Le Padawan essaya de donner l’impression qu’il avait parfaitement compris. Ce qui ne l’empêcha pas de demander :

— Mais elle va me soigner, quand même ?
— Bien sûr.
— Si la souffrance est importante, pourquoi est-ce qu’elle me soigne ?
— La pluie est importante sur Ondéron pour faire pousser la végétation. Mais si il pleuvait tout le temps, les plantes pourriraient, n’est-ce pas ?
— Euh… Oui.
— Alors voilà.

Un nouveau sourire et Litale sentit s’approcher d’eux une présence familière. La Guérisseuse, elle, se sentait surtout perdue.

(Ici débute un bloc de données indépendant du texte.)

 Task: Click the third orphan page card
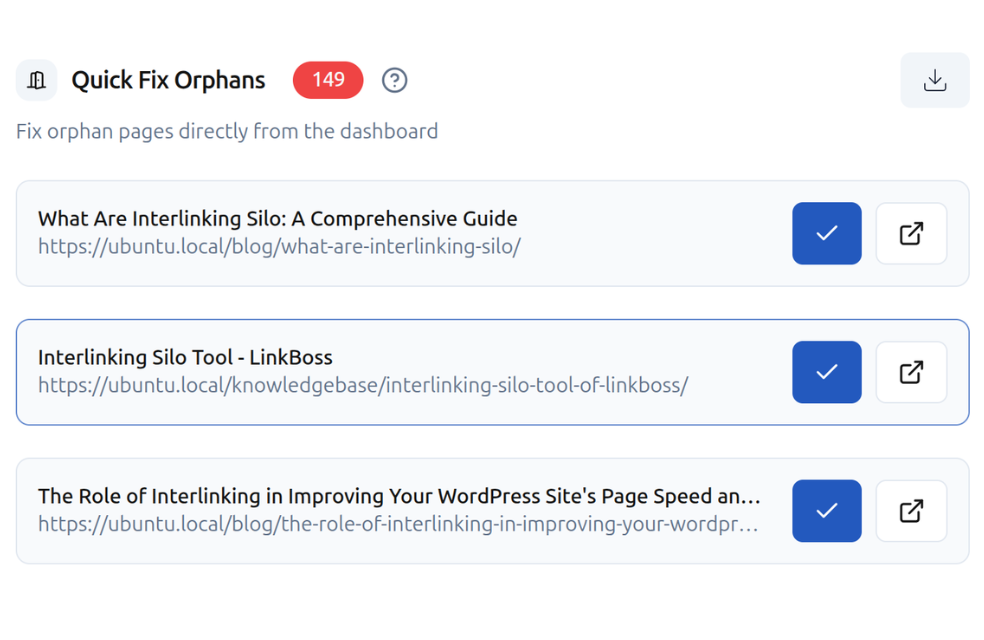[x=450, y=511]

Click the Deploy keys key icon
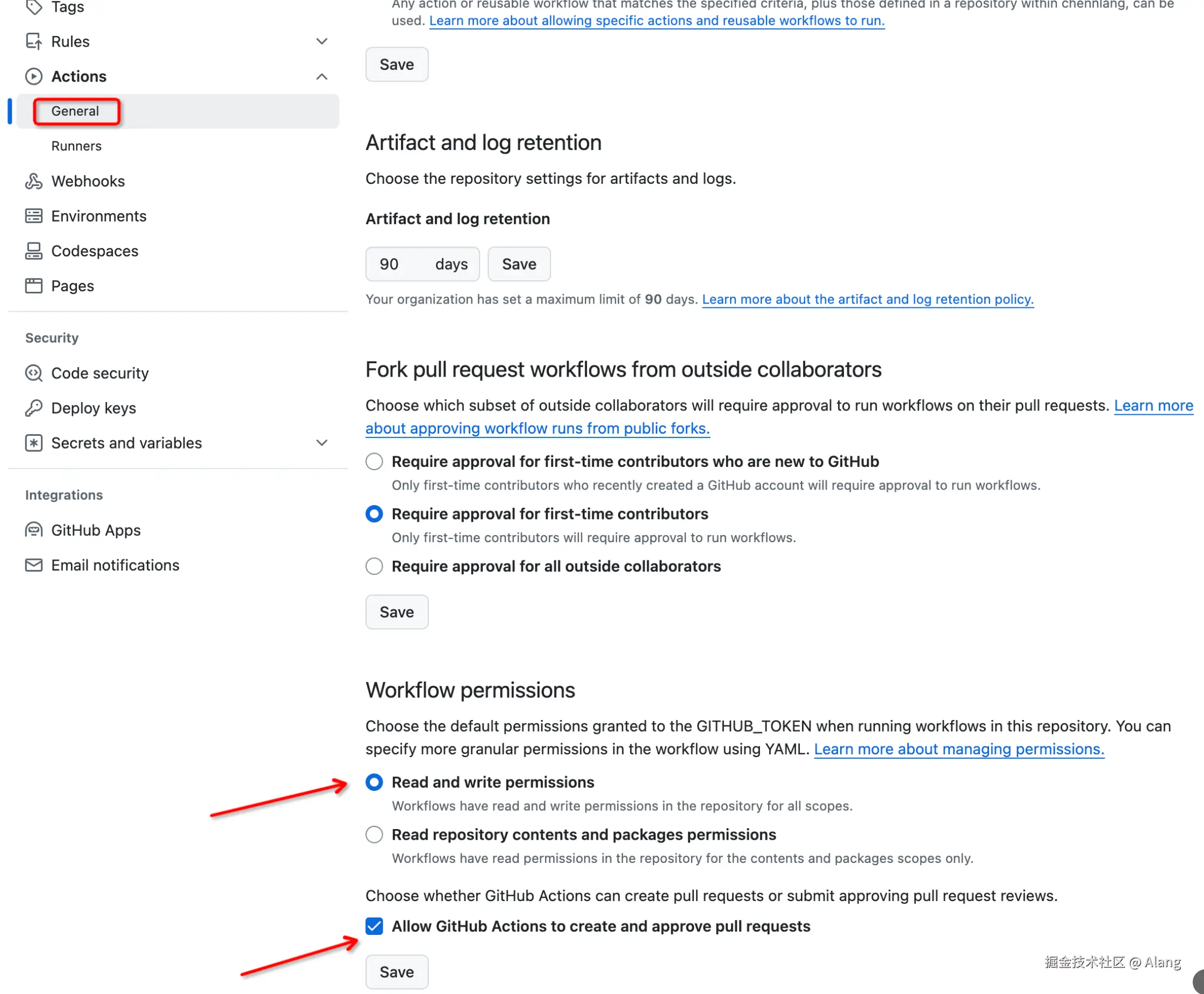33,408
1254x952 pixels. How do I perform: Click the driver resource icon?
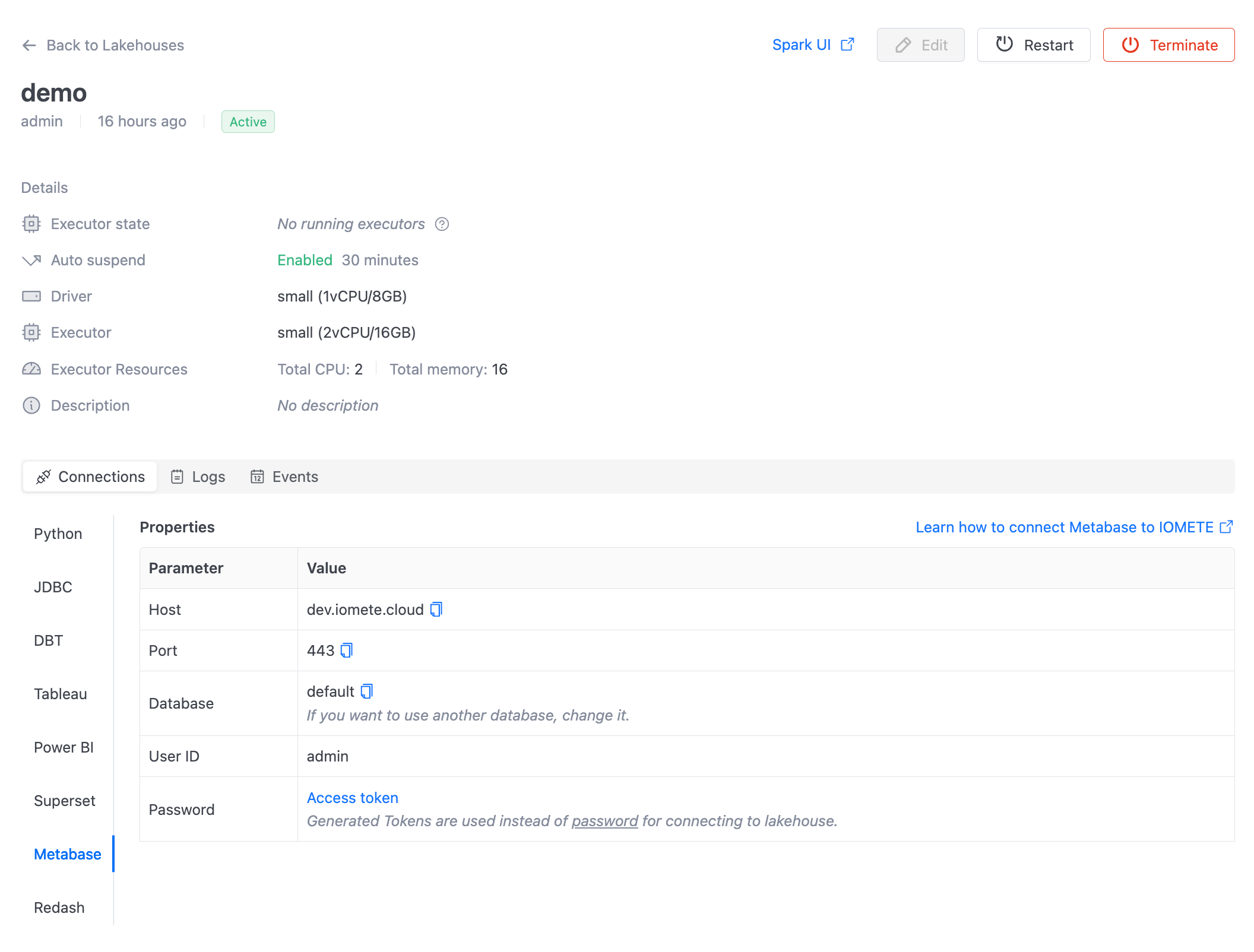31,296
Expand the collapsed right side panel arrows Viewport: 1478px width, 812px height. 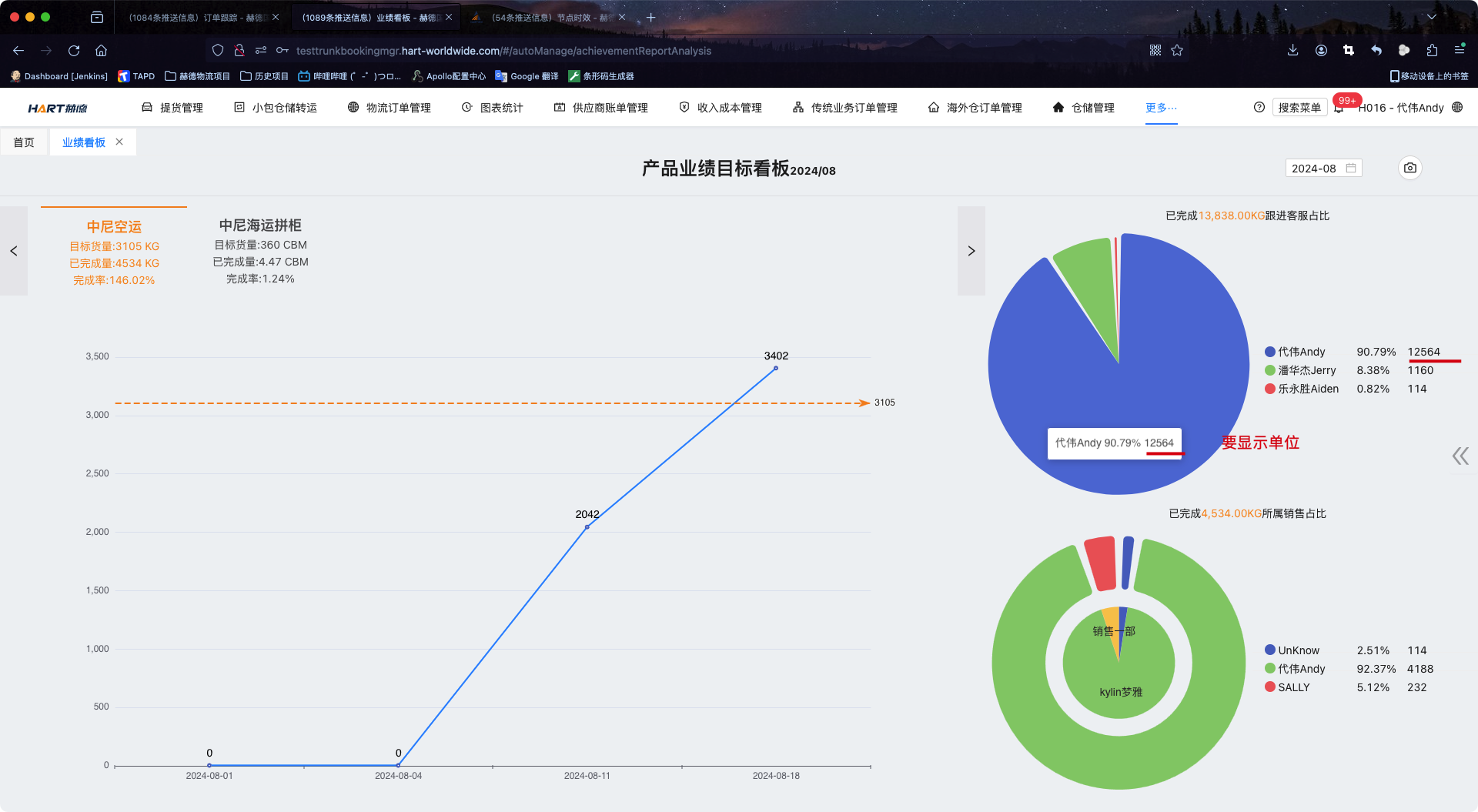[1460, 456]
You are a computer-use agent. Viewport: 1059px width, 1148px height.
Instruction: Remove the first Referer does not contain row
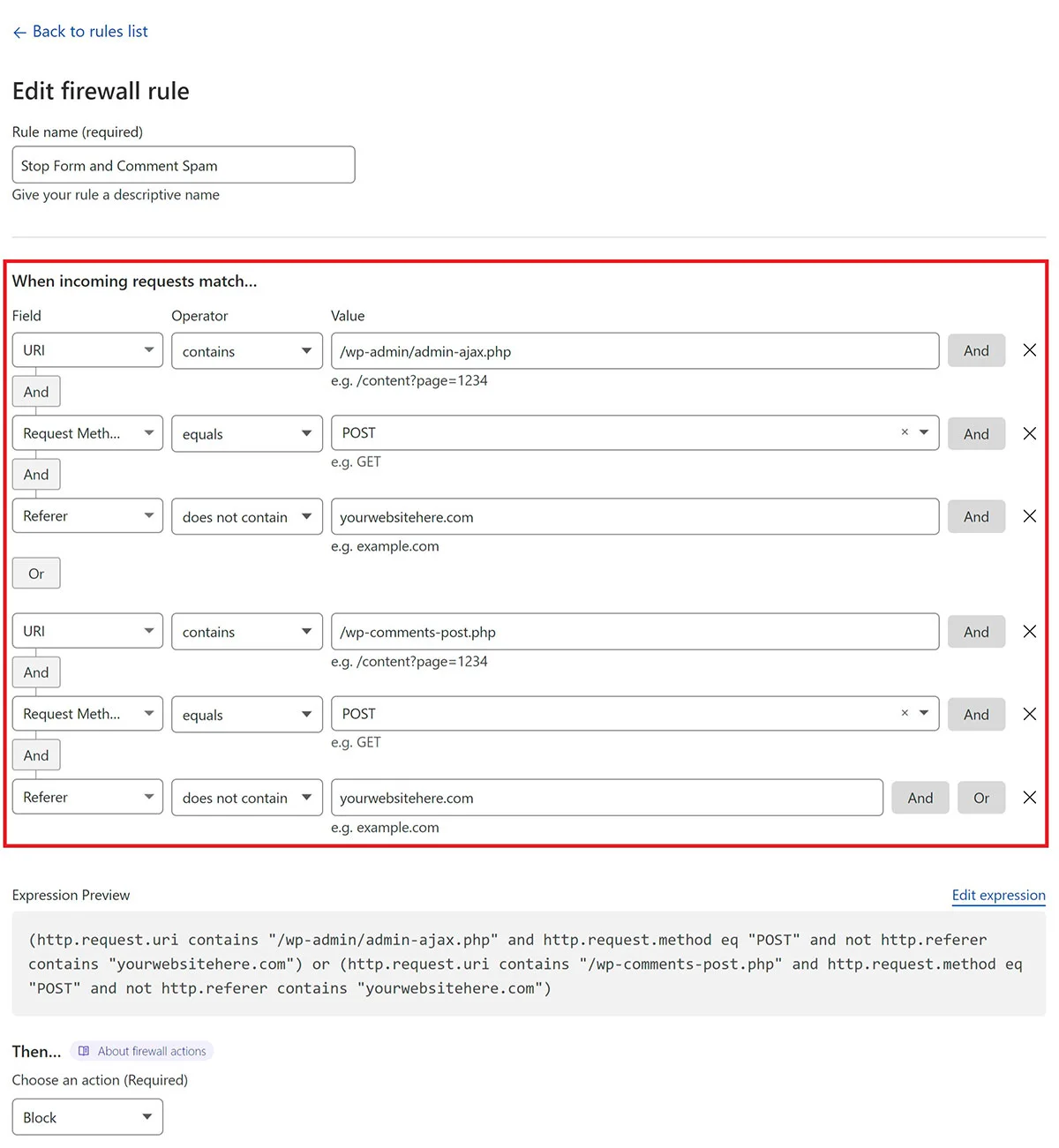point(1029,516)
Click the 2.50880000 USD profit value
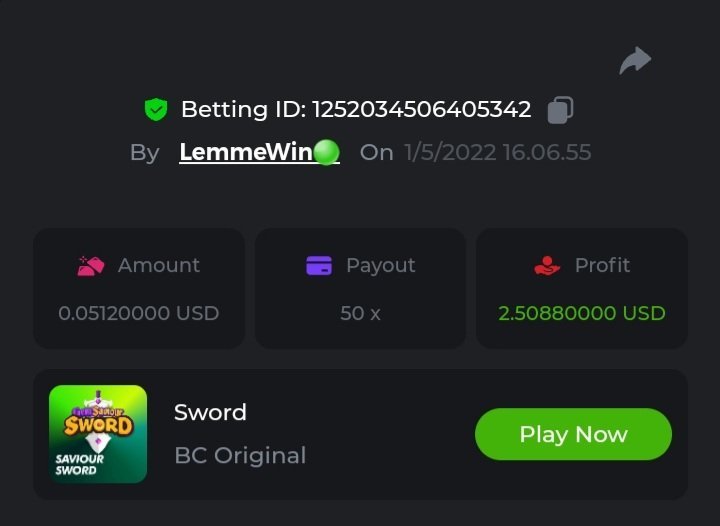The width and height of the screenshot is (720, 526). coord(582,313)
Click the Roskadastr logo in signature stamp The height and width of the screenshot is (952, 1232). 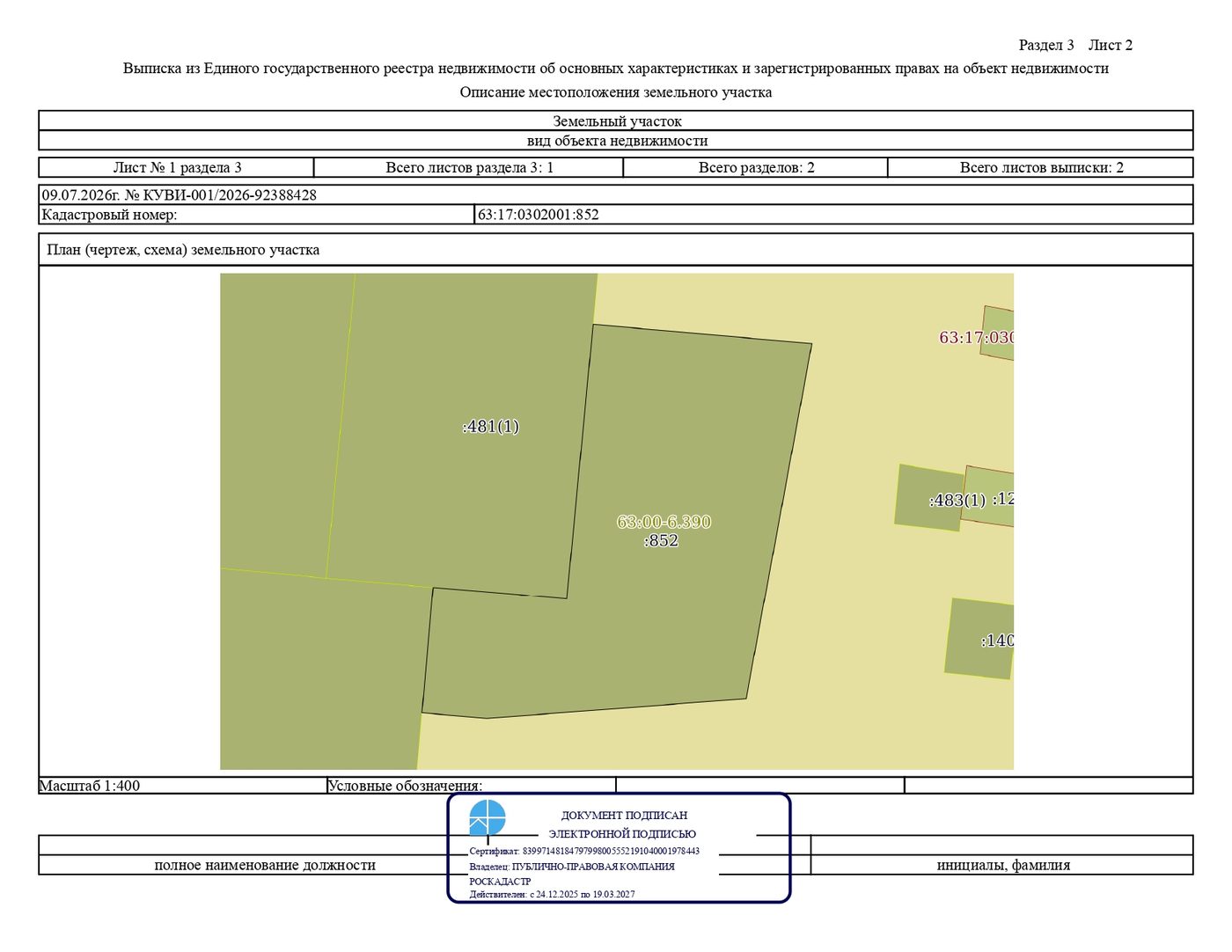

— Mais ça veut dire que je peux lui faire mal et que ce n’est pas grave, tant qu’à la fin je trouve la bonne manière de faire ?
— Ah non, c’est pas ça que ça veut dire !

Le Padawan tourna un regard suppliant vers Litale.

— Pas vrai, Maître, que c’est pas ça que vous vouliez dire ?

La silhouette bleutée de Maître Berryl se dessina enfin à côté d’eux. Lui, on n’avait aucun mal à croire qu’il était celui qu’il était.

— Bonjour, Maître.
— Bonjour, Maître.

Litale tourna le regard vers Pendragon et lui adressa un sourire.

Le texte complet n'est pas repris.